A Canadian researcher, Dr. C. Kang and his team at the University of Western Ontario, have produced an anti-HIV vaccine that is somewhat different from previous ones. The vaccine has just finished the FDA Phase I Clinical Trials and shown promising results. Next, it will have to begin Phase II trials.
The previous vaccines that were made to try to prevent HIV infection, just used selected antigens (parts of the virus that would, presumably, cause a good immune response in humans) after injection of the antigens. These were just tiny fragments of the virus, not the complete particle itself. However, these earlier vaccines, either didn’t produce a strong enough immune response to confer immunity, didn’t produce high enough antibody titers in enough of the vaccinees or had undesirable side effects.
This vaccine is made from the whole, killed virus.
Since HIV mutates so rapidly, the researchers needed to select antigens that were always going to be found associated with HIV in a form the vaccinated patient’s immune system would recognize. They selected appropriate candidates to use as antigens, but the results were less than optimal. HVTN 505, the most recent HIV vaccine, was deemed not effective enough and injections were halted this year.
This vaccine is made from whole HIV virus, not fragments. Many other vaccines (like rabies) use whole, killed virus and these vaccines produce good antibody titers in the vaccinees.
There are some specific technical problems with trying to make a vaccine from whole, killed virus. Also, people were worried about the risk of accidentally having some live virus present. If that were the case, the vaccine might cause HIV in the recipients. This vaccine uses HIV that has been genetically engineered to make it non-infectious, even if it were not killed by gamma ray exposure.
The Phase I trial was done in HIV positive individuals as an added precaution. The volunteers had an initial physical exam and laboratory testing done. Those who passed this screening were given the vaccine. Antibody titers were measured both pre- and post-injection of the vaccine. Antibody to the p24 capsid antigen increased as much as 64 times the patients’ initial levels and antibody to gp120 surface antigen increased up to eight times higher than initial titers. And these antibody levels remained high throughout the year that the trial was run. Both of these antibodies play a role in neutralizing HIV. And there were no major side effects or reactions to the vaccine reported by the volunteers. These results are very promising. Good antibody response that remained high and minimal side effects.
There are a few hurdles still in the way.
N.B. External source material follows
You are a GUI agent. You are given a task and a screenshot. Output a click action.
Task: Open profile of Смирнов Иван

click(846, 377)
The Phase II and Phase III trials still have to be run. That means recruiting reliable volunteers who are HIV negative, recruiting clinical investigators, finding sites to host the trials and raising the necessary to do all of this. It’s estimated that to run the Phase II and III trials, it will cost about $70 million. So the research team and sponsoring company have invited major pharmaceutical houses to buy into the project. As a back up, they are soliciting government funding and also looking for funds from foundations and charities. So until some initial funding is secured, Phase II trials won’t be able to start. And even if funding is secured within a few months, it would still take about a year to get the Phase II trial set up and ready to run.
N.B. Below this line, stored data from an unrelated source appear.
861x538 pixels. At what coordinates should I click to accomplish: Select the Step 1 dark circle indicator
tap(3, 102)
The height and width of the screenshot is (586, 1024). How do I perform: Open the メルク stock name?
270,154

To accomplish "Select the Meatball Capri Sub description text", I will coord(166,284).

Also, the trials are run sequentially, so Phase III can’t start till Phase II has concluded and those data have been evaluated. Even if the trials show acceptable results, it will still take several years before the vaccine is available. Though the FDA does have the option to “fast track” the studies and approval, even with that being done, it would still be three or more years before vaccine could be distributed in the US. However, in countries that do not have as stringent testing regulations as the US does, the vaccine might be available sooner if the data from the trials is good.
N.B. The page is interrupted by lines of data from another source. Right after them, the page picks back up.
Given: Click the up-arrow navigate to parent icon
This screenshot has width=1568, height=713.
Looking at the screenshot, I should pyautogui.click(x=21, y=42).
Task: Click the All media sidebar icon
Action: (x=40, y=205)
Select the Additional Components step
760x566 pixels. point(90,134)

Now, it is also true that other HIV vaccines have been through Phase II and Phase III and then been deemed failures (also, keep in mind that this isn’t the only vaccine in the pipeline right now – there are others in trials, but this one does look particularly promising so far). Even some early anti-HIV vaccines (1990s) at least made it through Phase II. And later vaccines got to, and some finished, Phase III. However none of the previous ones were whole, killed virus. If your vaccine is only made up of a few antigens types, like gp120 and p24, the body will only, at best, build antibodies to both of those. If you inject whole virus, the body’s immune system may find multiple parts of the virus to be antigenic and build several different types of antibodies, like anti-gp 120 and anti-p24 plus anti- X, anti-Y, anti-Z, anti-etc. Sometimes, the more different types of antibodies that get built, the more effective the vaccine can be.
Also with this vacc, AB titers to gp 120 and p24 increased significantly. The 64X increase in p24 in immunized patients is a really BIG increase, and an 8X increase in gp 120 is good, too. And no major side effects reported.
No promises that this will be an AIDS killer, but it’s very promising so far. So there is the possibility of a working anti-HIV vaccine in the future, unfortunately just not in the immediate future.